Si, o Gesù, che io segua te solo e ti segua non solo sul Tabor, ma soprattutto sul Calvario. Il Tabor è luce, è splendore che mi attira; vorrei, anche solo per un istante, intravedere il tuo Volto, o mio Dio! Il Calvario è notte, è solitudine, è dolore cupo che mi spaventa; ma nelle tenebre s'inalza una croce e su quella croce io contemplo te, crocifisso per amore, intravedo il tuo Volto non trasfigurato dalla gloria, ma sfigurato dal dolore, frutto dei nostri peccati!

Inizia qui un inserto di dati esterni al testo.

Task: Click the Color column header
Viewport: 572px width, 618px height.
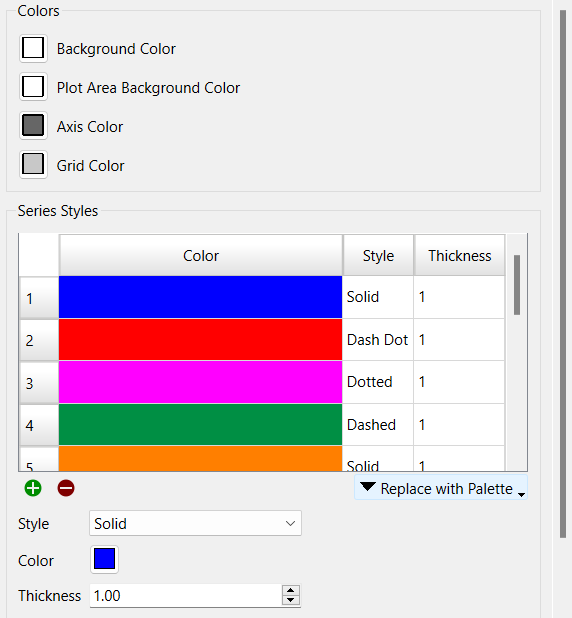Action: (x=201, y=255)
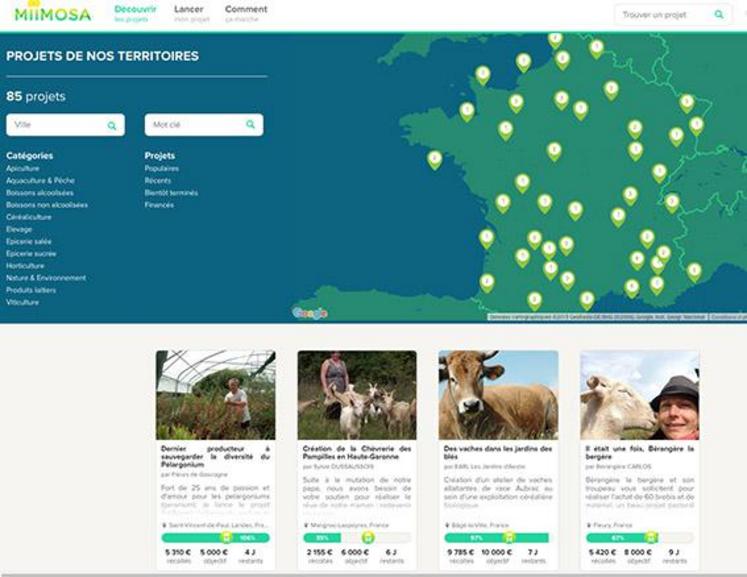The image size is (747, 577).
Task: Select the Viticulture category
Action: (x=23, y=302)
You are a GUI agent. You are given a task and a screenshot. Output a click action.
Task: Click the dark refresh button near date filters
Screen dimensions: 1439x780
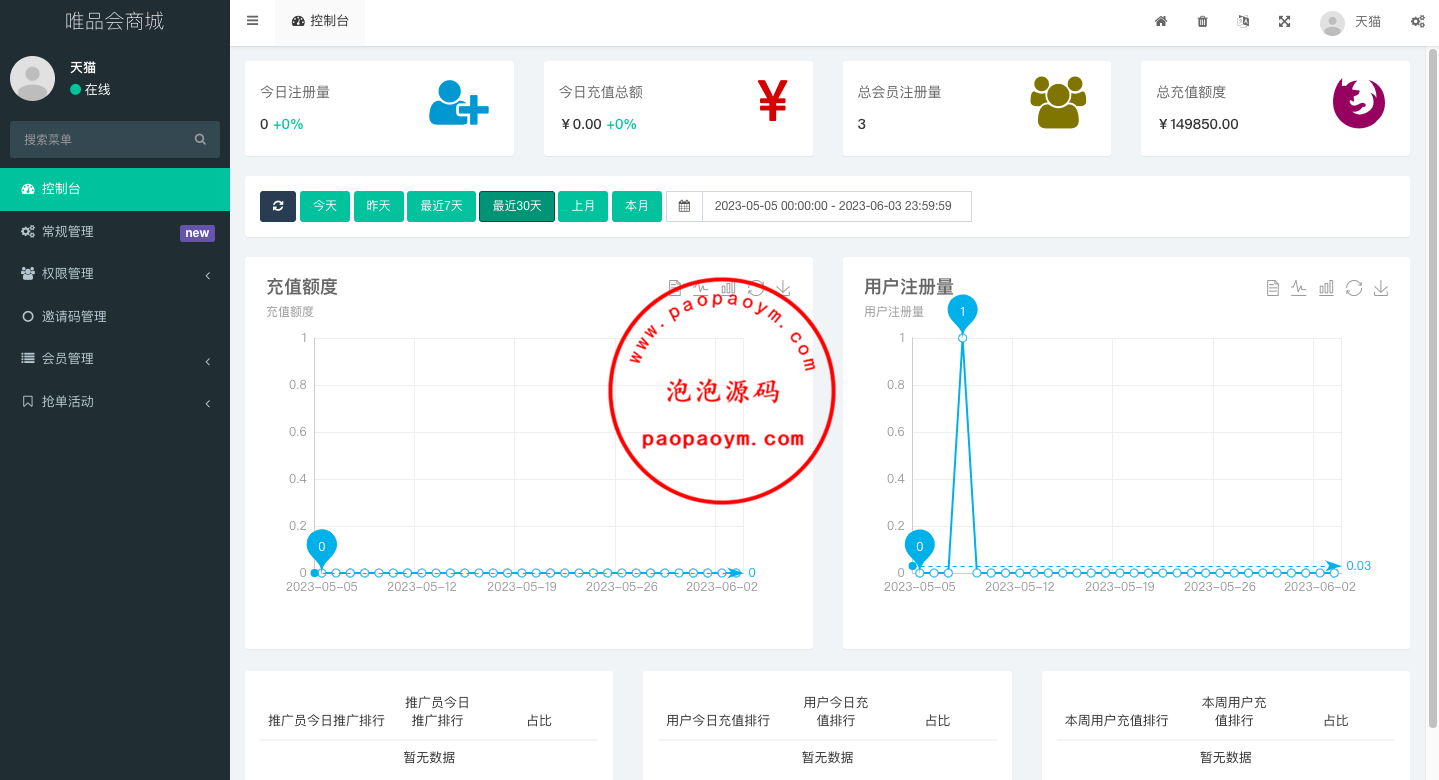pyautogui.click(x=278, y=206)
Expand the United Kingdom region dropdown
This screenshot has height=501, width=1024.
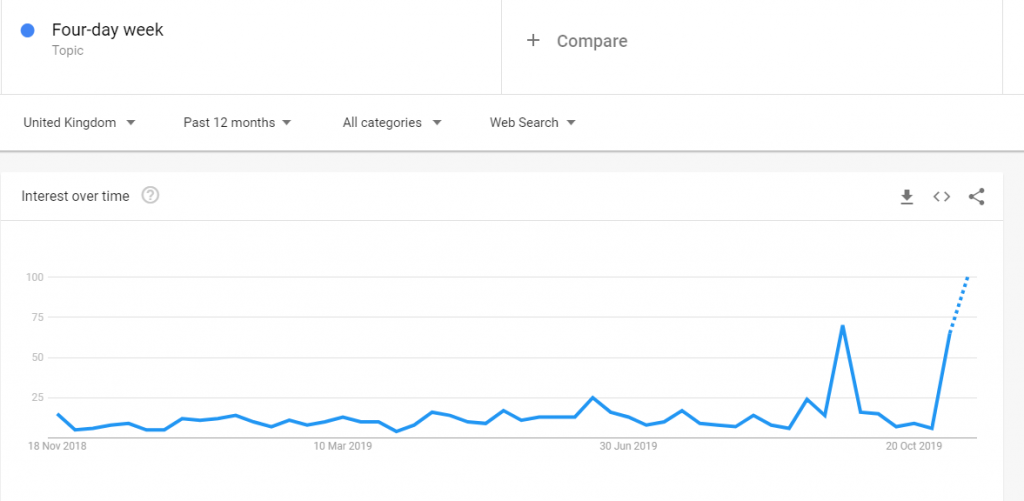pos(79,123)
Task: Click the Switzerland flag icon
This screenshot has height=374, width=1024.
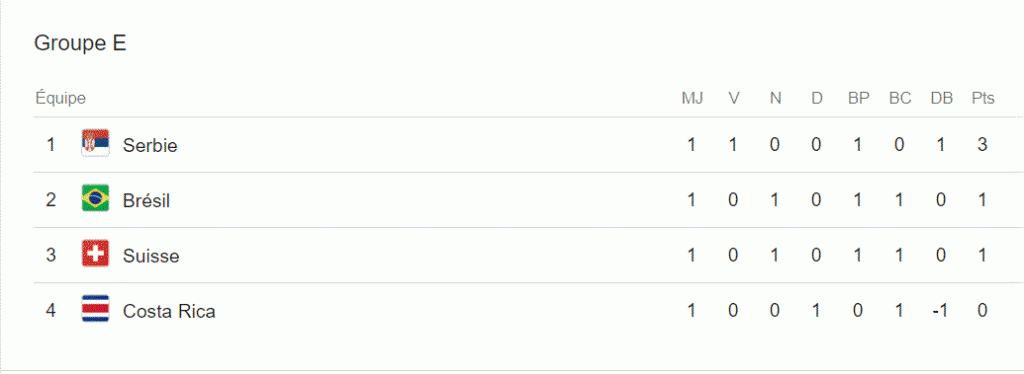Action: 95,253
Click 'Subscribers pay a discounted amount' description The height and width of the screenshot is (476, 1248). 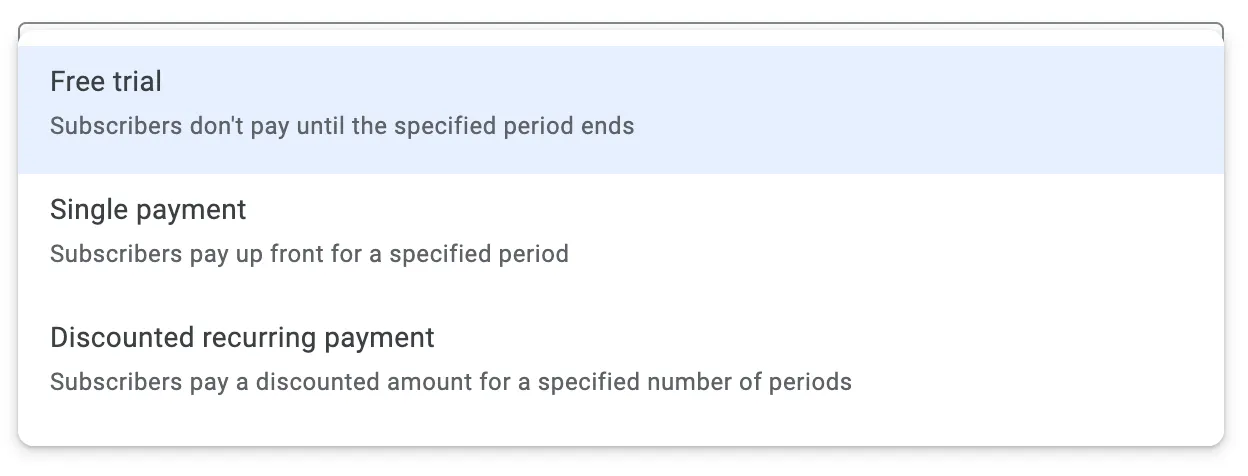[450, 382]
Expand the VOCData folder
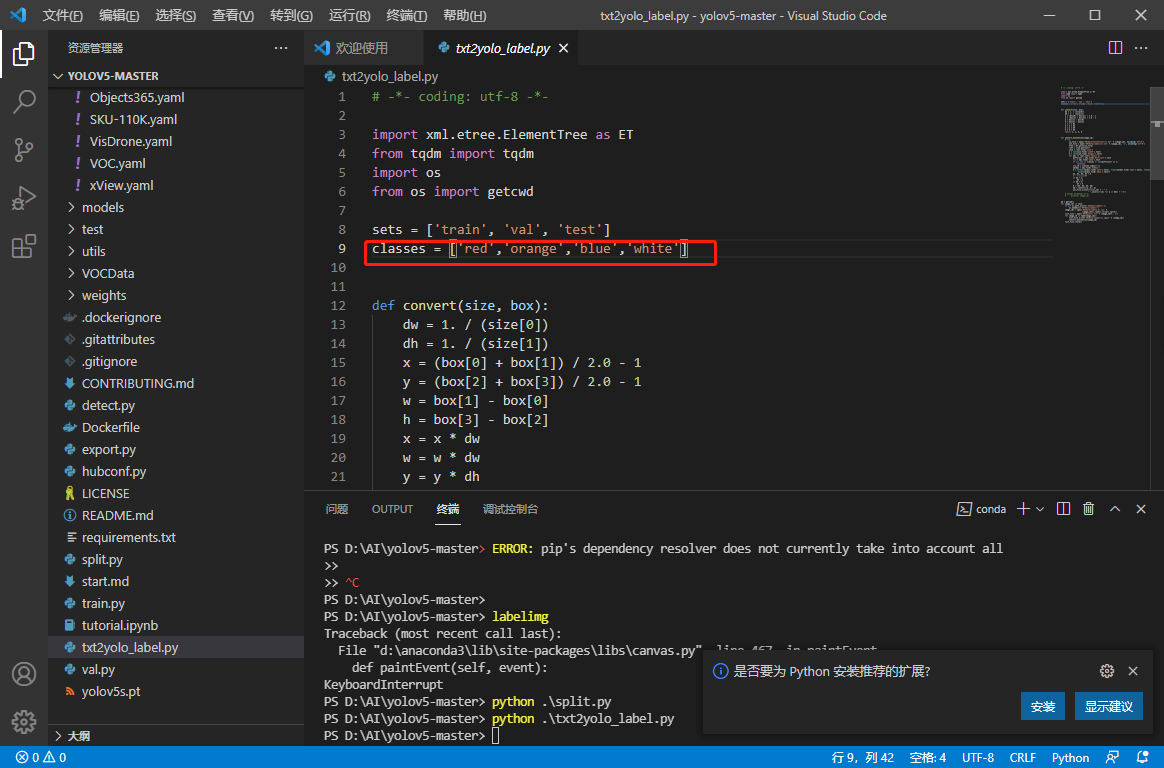Viewport: 1164px width, 768px height. point(107,273)
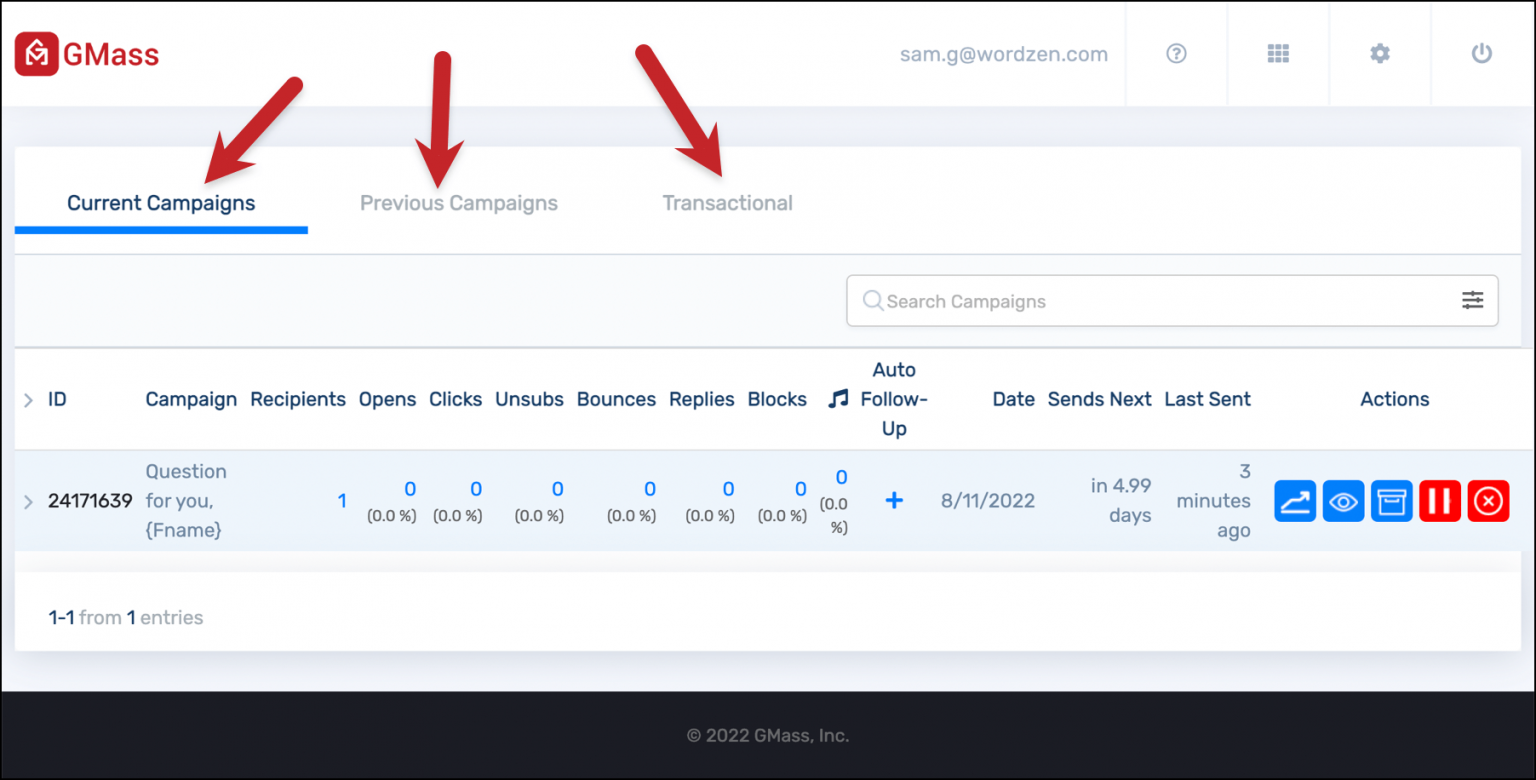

O Gesù, distruggi in me il peccato, quel peccato che ha sfigurato il tuo Volto, quel peccato che ha sfigurato l'anima mia, creata ad immagine e somiglianza tua. Ma perché avvenga questa distruzione è necessario che io partecipi al tuo Calvario, alla tua Croce; degnati, dunque, o Signore, di associare alla tua Passione tutte le sofferenze piccole e grandi della mia vita, affinché per esse io sia purificato e venga disposto a salire di chiarezza in chiarezza, fino alla totale trasfigurazione in te. La luce, la gloria del Tabor m'incoraggia, grazie, o Signore, di avermi concesso, sia pure per brevi istanti, di contemplare il tuo splendore, di godere delle tue divine consolazioni, così rinfrancato e incoraggiato scendo dal monte per seguire te solo, fino al Calvario.

Padre Gabriele di S.Maria Maddalena O.C.M. -1893 -1953,
Intimità Divina , Roma 1962.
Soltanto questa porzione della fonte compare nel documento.